With the pictures left out, reproduce exactly the lines from the one containing "Where should I click to: Click" through the final line of the entries.
-- DATASET EXTRACT follows --
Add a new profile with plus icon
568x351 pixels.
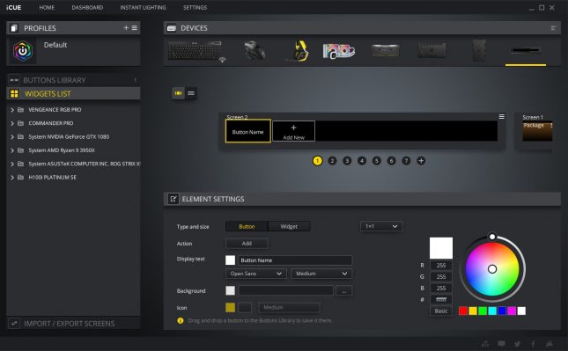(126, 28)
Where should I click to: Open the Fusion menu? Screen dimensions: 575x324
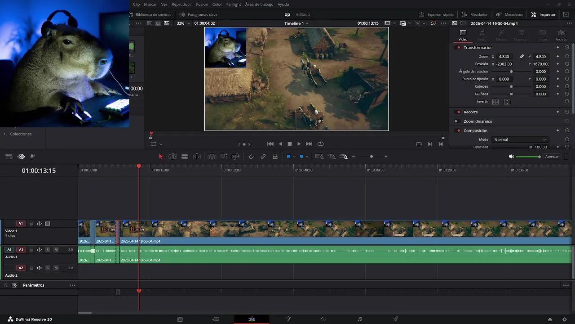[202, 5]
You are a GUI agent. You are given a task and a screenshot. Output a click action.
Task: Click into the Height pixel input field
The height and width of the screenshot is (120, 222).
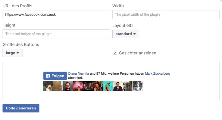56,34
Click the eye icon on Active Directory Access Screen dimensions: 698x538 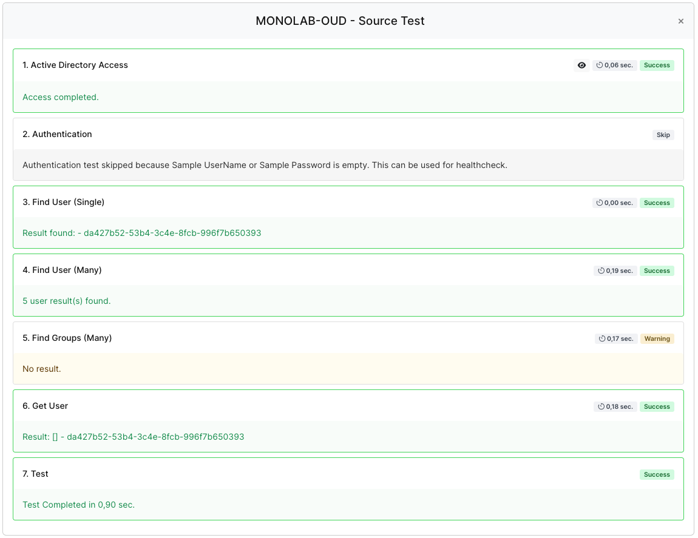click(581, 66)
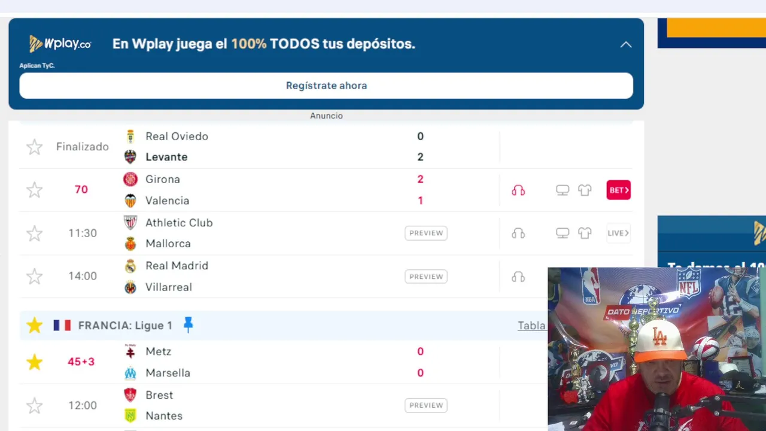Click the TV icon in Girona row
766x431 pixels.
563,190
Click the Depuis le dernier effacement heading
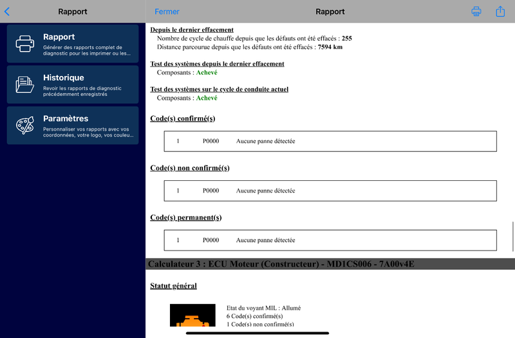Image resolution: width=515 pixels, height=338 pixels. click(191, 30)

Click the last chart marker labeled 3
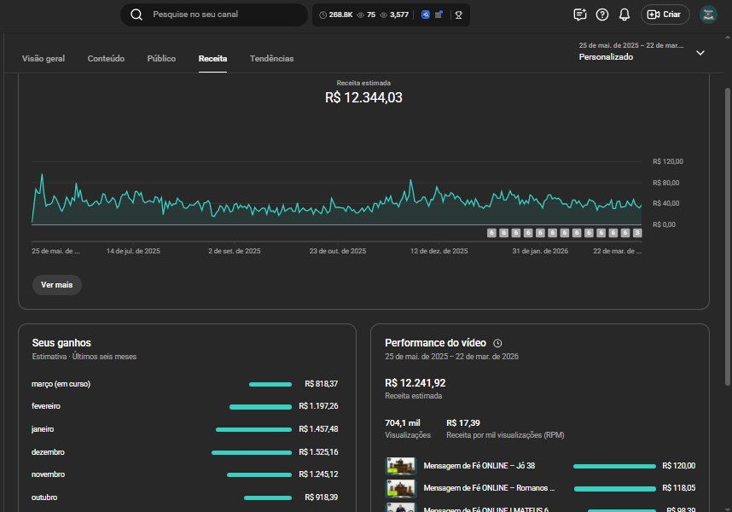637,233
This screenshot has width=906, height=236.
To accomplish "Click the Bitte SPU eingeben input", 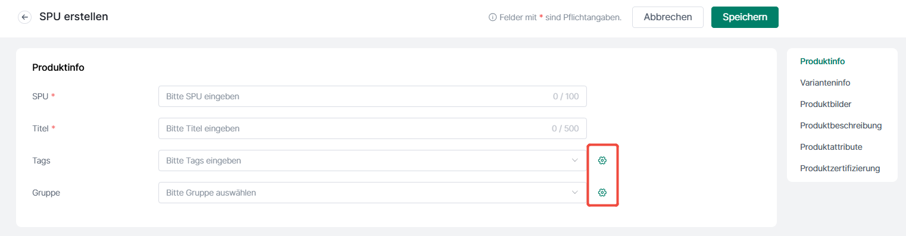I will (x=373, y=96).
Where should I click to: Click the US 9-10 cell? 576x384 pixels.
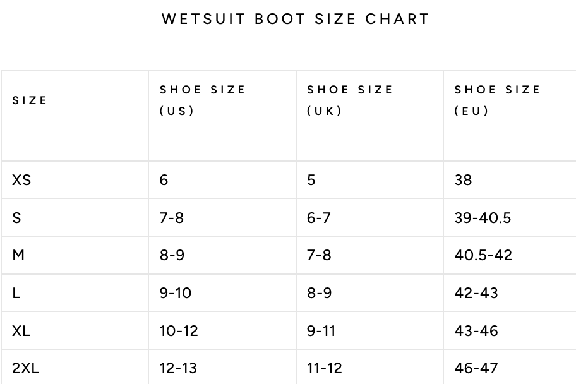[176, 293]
-- DATASET EXTRACT concluded --
**SOLUTION**.
Where should I click to: Click the US 9-10 cell? 576x384 pixels.
[176, 293]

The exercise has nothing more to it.